Testing the PDH Random Numbers

Dr. Michael Mascagni, Professor of Computer Science, Florida State University


Our approach was to subject the random numbers provided to us by PDH, International, to a battery of statistical tests that we use to determine the quality of pseudorandom numbers.  As such the PDH numbers, heretofore referred to as kk0 for the file name in which PDH provided their 100 megabits of putatively random bits, were run through various tests along side several generators from our Scalable Parallel Random Number Generators (SPRNG) library.  In short, we conclude that the kk0 bits behave as random as the highest quality pseudorandom number generators.

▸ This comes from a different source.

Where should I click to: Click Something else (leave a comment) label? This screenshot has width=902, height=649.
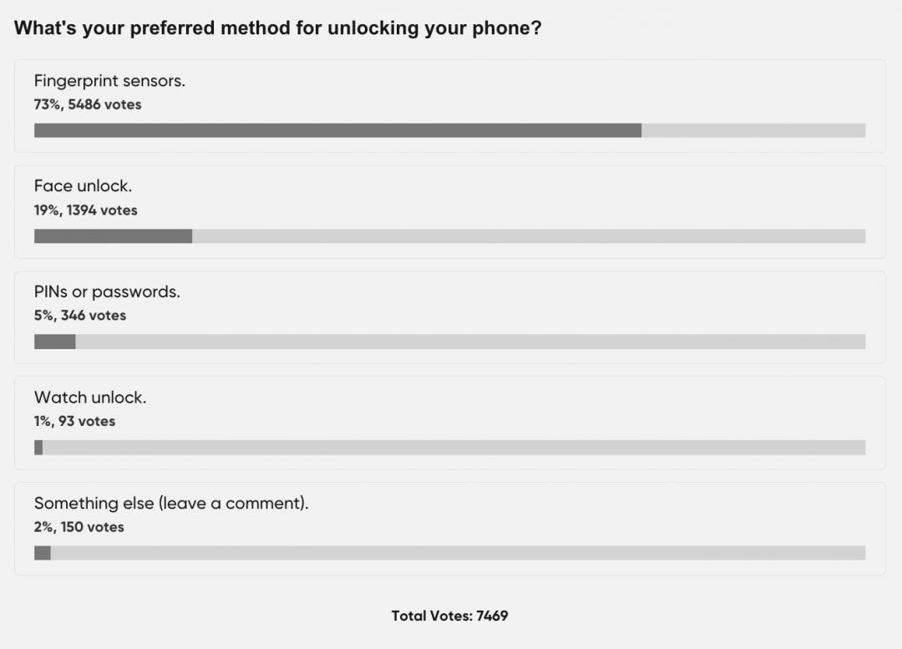click(171, 503)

The random numbers tested include:

  1. the kk0 bits
  2. the LCG random number generator from SPRNG
  3. the LCG64 random number generator from SPRNG
  4. the PMLCG random number generator from SPRNG
  5. the LFG random number generator from SPRNG
  6. the MLFG random number generator from SPRNG
  7. the CMRG random number generator from SPRNG
  8. the Random() random number generator from UNIX

All the SPRNG random number generators are known to be high-quality random number generators, while the Random() random number generator is known to have detectible defects.  The rationale was to have both good and bad generators to see where the kk0 bits compare.  In addition to just using the bits in the kk0 file, we also constructed 16-bit words by taking the bits in kk0 in reverse order, and by taking shifted versions of kk0.  We also created a "LCG twisted kk0" stream that was made up of the most-significant bits from kk0 and the least-significant bits from LCG.  All this was done so as to search for deficiencies that may lurk in unanticipated registrations of the kk0 bits.

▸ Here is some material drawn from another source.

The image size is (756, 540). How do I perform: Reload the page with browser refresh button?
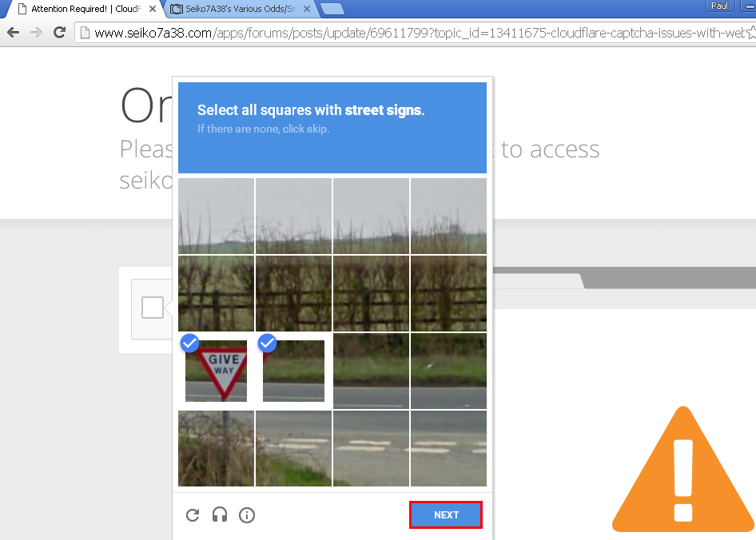pos(59,32)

Several difference batteries of tests were carried out on the generators, including tests from SPRNG, the DIEHARD tests (as modified for SPRNG), the NIST tests, and certain empirical tests found in Knuth's chapter on random number testing.  The SPRNG tests are reported in the file sprngtest.xls and included the following specific tests, which also include the Knuth tests:

  1. Collisions Test
  2. Coupon Collector's Test
  3. Equidistribution TestGap Test
  4. Maximum-of-t Test
  5. Permutation Test
  6. Poker Test
  7. Run Test
  8. Serial Correlation Test
The conclusions from these tests specifically are that all the kk0 and SPRNG generators pass the tests while Random() fails two of the gap tests.
 
We also carried out the following DIEHARD tests on these generators.  The complete list of tests within the DIEHARD suite is:
  1. 3D Sphere
  2. Bit Stream
  3. Birthday Spacing
  4. Count-the-1's on Stream
  5. Count-the-1's on Byte
  6. Craps
  7. DNA
  8. Minimum Distance
  9. OPSO
  10. OQSO
  11. Overlapping 5-Permutation
  12. Overlapping Sum
  13. Parking Lot
  14. Rank31
  15. Rank32
  16. Rank68
  17. Squeeze
The results can be found in the file diehardtest.xls.  First, it is important to note that the kk0 bits were too few in number to apply the Count-the-1's on Stream, DNA, OPSO, OQSO, and Rank68 tests. Unfortunately, these tests are considered the most stringent of the DIEHARD tests; however, the results from the other DIEHARD tests for kk0 are consistent with the SPRNG test results.  It is also important to not that
 
Finally, we also performed the NIST test suite on the kk0 numbers and the other generators.  Those test results are summarized in the files kk0.xls and kk0vsrg.xls.  The first of these files contains results from just the kk0 bits.  However, we took many different subsamples of these bits, which accounts for the large size of this file.  The second file shows the explicit comparison between two of the kk0 streams and the other tested generators.  The specific NIST tests performed were:
  1. Frequency
  2. Block Frequency
  3. Cusum
  4. Runs
  5. Rank
  6. FFT
  7. Aperiodic-Template
  8. Periodic-Template
  9. Universal
  10. Apen
  11. Random-Excursion
  12. Random-Excursion-V
  13. Serial
  14. Lempel-Ziv
As with the other two test suites, these results for kk0 are consistent with the results for the SPRNG generators.  However, in these test results we actually have performed many of each test, and the number reported for these tests is not just a raw score/probability, as above, but is the percentage of the tests that are passed in the group of each test.

References to Statistical Tests:

  1. The tests described in the chapter on random number generation in Donald Knuth's Art of Computer Programming, volume 2, Seminumerical Algorithms.

  2. The DIEHARD suite of tests developed by George Marsaglia.

  3. The suite of tests developed at the National Institute of Standards and Technology's (NIST) Information Technology Laboratory.